Harcèlement moral et sexuel
Harcèlement moral
Le harcèlement moral se caractérise par des comportements abusifs et répétés qui visent à déstabiliser, humilier ou isoler un individu, créant ainsi un environnement de travail hostile.
Voici quelques exemples de situations qui constituent du harcèlement moral :
- Critiques constantes ou remarques dégradantes
- Humiliations ou railleries en public
- Isolement délibéré d’un·e employé·e des activités sociales ou professionnelles
- Imposition de tâches irréalisables ou réduction des responsabilités de manière injustifiée
- Rétention d’informations essentielles à l’accomplissement du travail
- Propagation de rumeurs ou calomnies
Harcèlement sexuel
Le harcèlement sexuel implique des comportements ou propos à connotation sexuelle non désirés, qui portent atteinte à la dignité de la personne ou créent un environnement intimidant, hostile ou offensant.
Voici quelques exemples de harcèlement sexuel :
- Propos, blagues ou gestes à connotation sexuelle
- Avances sexuelles non désirées ou demandes de faveurs sexuelles
- Envoi de messages, e-mails ou images inappropriées
- Toucher inapproprié ou gestes déplacés.
- Tentatives de séduction persistantes malgré un refus explicite
- Promesses de promotion en échange de faveurs sexuelles ou menaces en cas de refus
Violences sexistes et sexuelles (VSS)
Violences sexistes
Les violences sexistes regroupent tous les comportements, propos ou actes basés sur le sexe ou le genre d’une personne, qui ont pour effet de porter atteinte à sa dignité ou de créer un environnement intimidant, hostile, dégradant, humiliant ou offensant.
Voici quelques exemples de violences sexistes :
- Commentaires ou blagues dégradantes sur le sexe ou le genre
- Traitement différencié des individus sur la base de leur sexe
- Mise à l’écart ou dévalorisation professionnelle des personnes en raison de leur sexe
Violences sexuelles
Les violences sexuelles incluent tout acte de nature sexuelle commis sans le consentement de la personne concernée.
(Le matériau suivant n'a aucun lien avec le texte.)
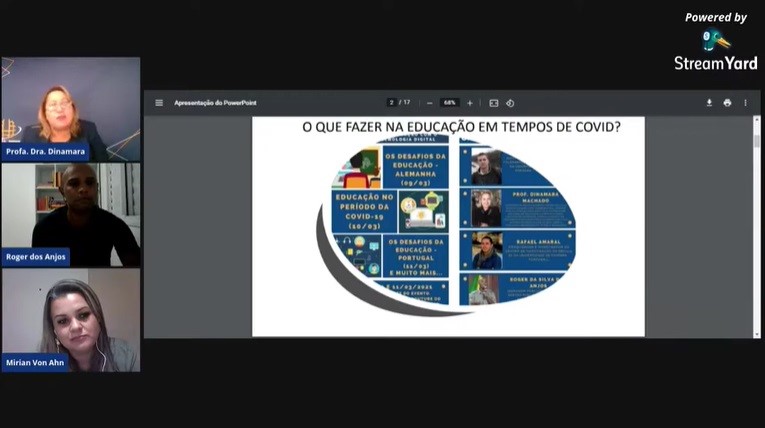
Task: Click the 'Os desafios da educação - Portugal' tile
Action: (x=416, y=254)
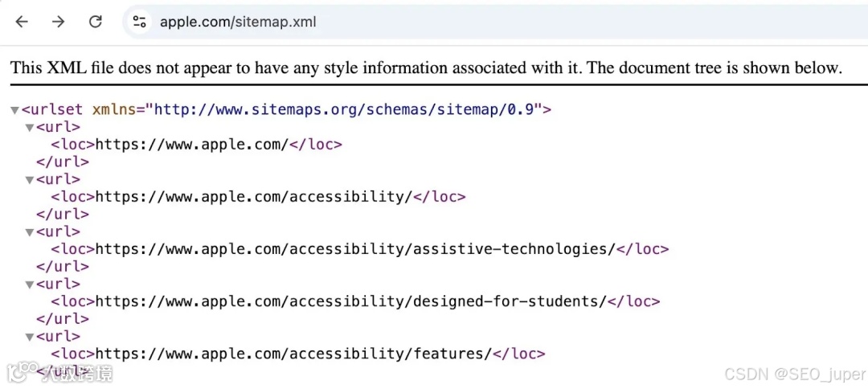Collapse the url node for the apple.com homepage
This screenshot has height=389, width=868.
30,127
Cela va de l’agression physique à la pression psychologique pour obtenir des faveurs sexuelles.
Voici des exemples de violences sexuelles :
- Agression sexuelle
- Harcèlement sexuel, y compris les remarques à connotation sexuelle non désirées
- Pression pour des relations sexuelles non consenties
Discrimination
Discrimination directe
La discrimination directe se produit lorsqu’une personne est traitée de manière moins favorable qu’une autre dans une situation comparable, en raison de caractéristiques protégées.
Voici quelques exemples de discrimination directe :
- Refuser une promotion à une femme en raison de son genre
- Ne pas embaucher une personne en raison de sa couleur de peau
Discrimination indirecte
La discrimination indirecte survient lorsqu’une règle ou une politique, apparemment neutre, désavantage une personne ou un groupe partageant une caractéristique protégée, à moins que cette règle ne soit justifiée par un objectif légitime.
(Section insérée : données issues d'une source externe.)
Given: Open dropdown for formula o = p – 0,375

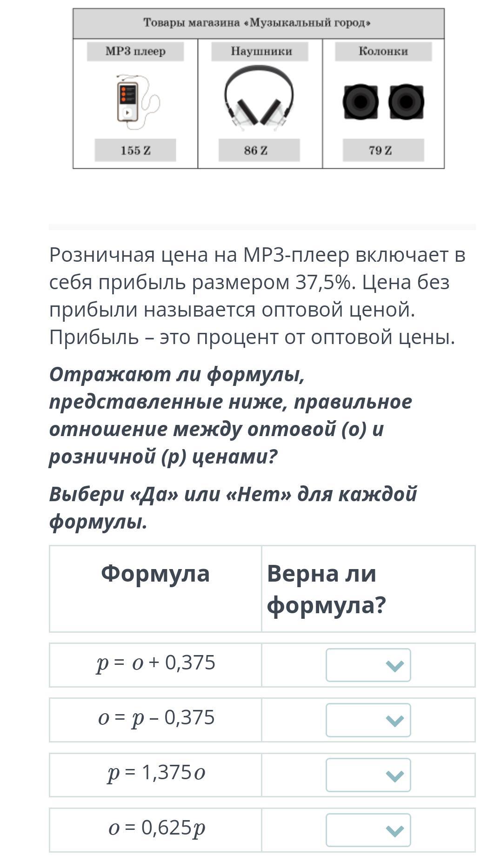Looking at the screenshot, I should click(x=368, y=720).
Voici des exemples de discrimination indirecte :
- Exiger des employé·e·s qu’ils travaillent certains jours sans tenir compte des fêtes religieuses
- Imposer des critères de taille physique sans lien avec le poste, ce qui pourrait désavantager certaines personnes
Quelles sont les obligations d’un employeur en matière de Santé et de Sécurité au travail ?
Les obligations des entreprises
Toute entreprise est tenue d’assurer la sécurité et la santé au travail comme le stipule l’article L-4121 du code du travail, l’employeur doit notamment tenir à jour le DUERP (Document Unique d’Evaluation des Risques Professionnels). Celui-ci constitue une preuve de ce qu’il met en place pour garantir le bien-être physique et mental de ses salariés : prévention et formation aux risques psychosociaux, sensibilisation à l’épuisement professionnel ou comportements déplacés, etc…
Les obligations des agences d’intérim et professionnels du travail temporaire
Les agences d’intérim sont soumises aux mêmes obligations en matière de sécurité que les entreprises traditionnelles.
Cependant, elles partagent l’obligation de sécurité face aux risques psychosociaux avec l’entreprise “cliente”, c’est-à-dire l’entreprise dans laquelle va travailler l’intérimaire.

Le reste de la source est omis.